Best Practices for Kubernetes Incident Response

Kubernetes is the world’s most popular container orchestrator, used to manage large scale applications running on container engines like Docker. Containers are rapidly replacing virtual machines as the go-to choice for workload deployment, and Kubernetes is becoming a critical part of IT infrastructure, due to capabilities like multi-cloud support and auto scaling. 

Organizations are running everything from web applications to distributed batch jobs to mission-critical enterprise applications on Kubernetes. Any system that runs critical applications becomes a target for attacks, and Kubernetes is no exception. However, Kubernetes raises new security challenges. Containerized environments are characterized by high complexity, a large number of moving parts and low visibility. This makes it difficult for security teams to detect, not to mention respond to, attacks on the Kubernetes control plane and individual pods and containers. 

In this article, I’ll explain how Kubernetes fits into the incident response puzzle, and how to improve your organization’s ability to respond to attacks on containerized infrastructure. 

What Is Incident Response?

Incident response is a set of actions implemented in the immediate aftermath of an event that compromises the security of a system, such as data loss, a service shutdown or cyberattack. 

Most organizations create an Incident Response Plan (IRP) to provide guidelines and instructions for teams to respond to incidents. This makes it possible to detect events in a timely manner, remediate security issues and restore systems. The end goal is to minimize the damage to the system and the duration of service disruption.

If you don’t have a properly thought out incident response strategy in place, you will be much slower to respond to incidents, and may miss critical security incidents altogether. This results in the common phenomenon of attackers penetrating a system and then “dwelling” in it for weeks, months or even years. This can create enormous cumulative damage, hurt business operations, damage reputation and result in legal liabilities. 

Here is an incident response process you can use in a containerized environment:

  • Identify—fast and accurate incident identification is the key to robust and effective event management. The focus of this step is to monitor security events to detect and report events in Kubernetes clusters that have security significance.
  • Coordinate—after an incident is reported, the response team reviews and evaluates the nature of the event to determine whether it represents a potential security incident and initiates the incident response process.
  • Resolve—the focus of this phase is to investigate the root cause, limit the impact of the incident, address imminent security risks, implement remediation measures such as necessary fixes and restore affected systems, data and services. 
  • Improve—as new incidents occur, new insights can be gained to help improve tools, training and processes.

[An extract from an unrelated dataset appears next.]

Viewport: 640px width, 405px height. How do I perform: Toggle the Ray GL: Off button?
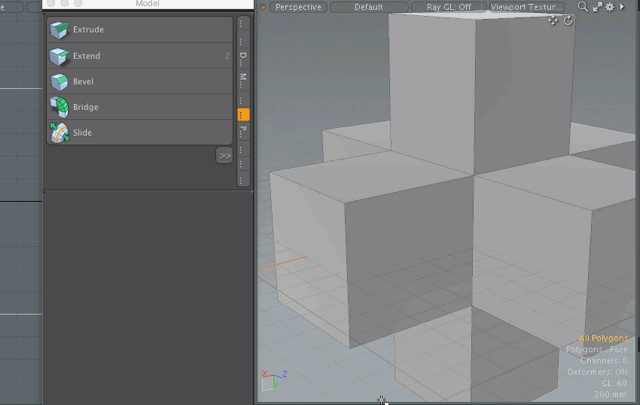coord(448,7)
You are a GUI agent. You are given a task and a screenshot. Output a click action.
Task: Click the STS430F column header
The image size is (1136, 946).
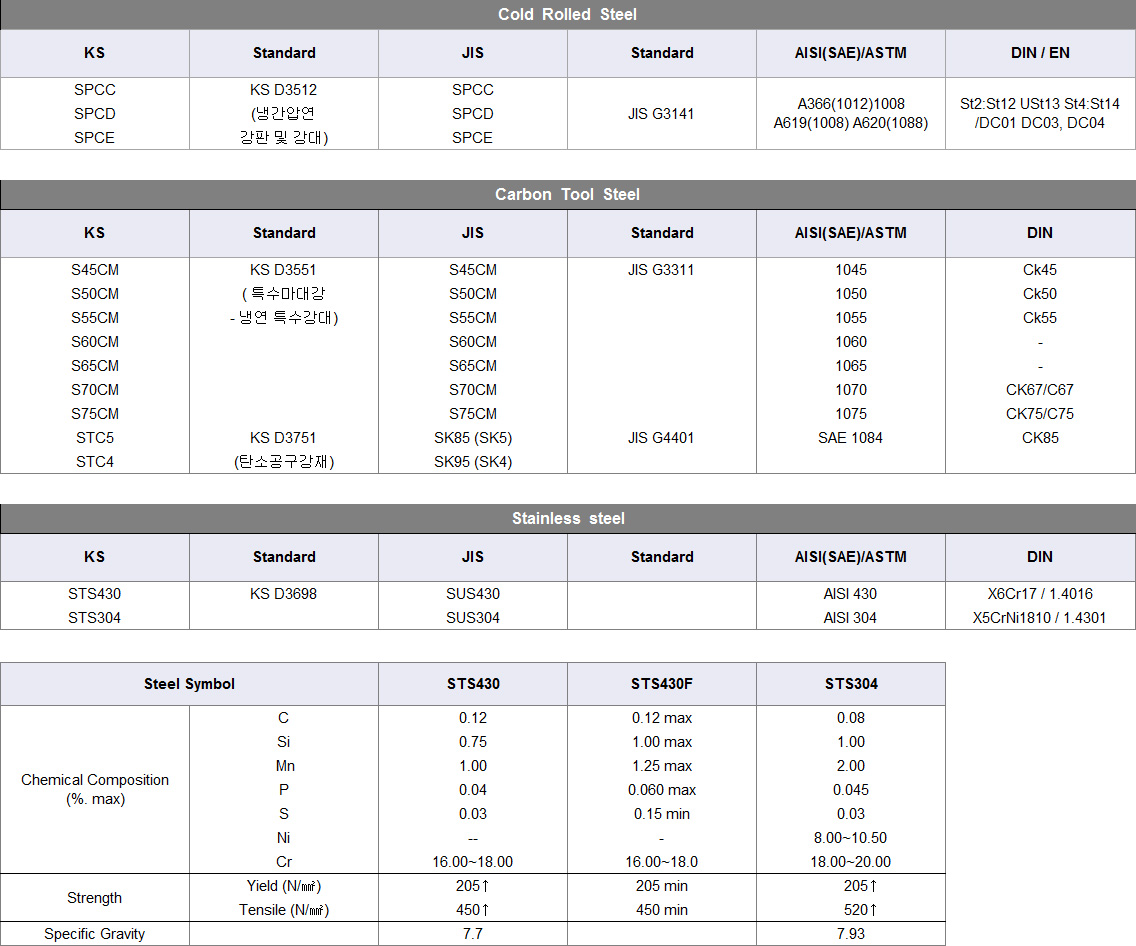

How Kubernetes Changes Incident Management

The impact of Kubernetes on incident management can be broken down into two categories: ways in which Kubernetes makes life easier for site reliability engineers (SREs) and incident response teams and problems or complexities that Kubernetes introduces to incident management.

Opportunities

Kubernetes can make it easier for incident response teams and SREs to carry out their objectives. From the perspective of an SRE, one of the main benefits of Kubernetes is the introduction of automation to help make the application environment more reliable.

Orchestration—which is the primary focus of Kubernetes—and reliability are closely intertwined. Kubernetes can perform tasks such as automatically restarting failed services and moving workloads from a failing host server (or node) to another. As of Kubernetes 1.8, you can leverage the cluster autoscaler feature to automatically adjust the number of nodes in your Kubernetes environment according to the requirements of the application.

Challenges

It is difficult to handle incident response in Kubernetes because you cannot retrieve the data required to assess how an event may impact your system. 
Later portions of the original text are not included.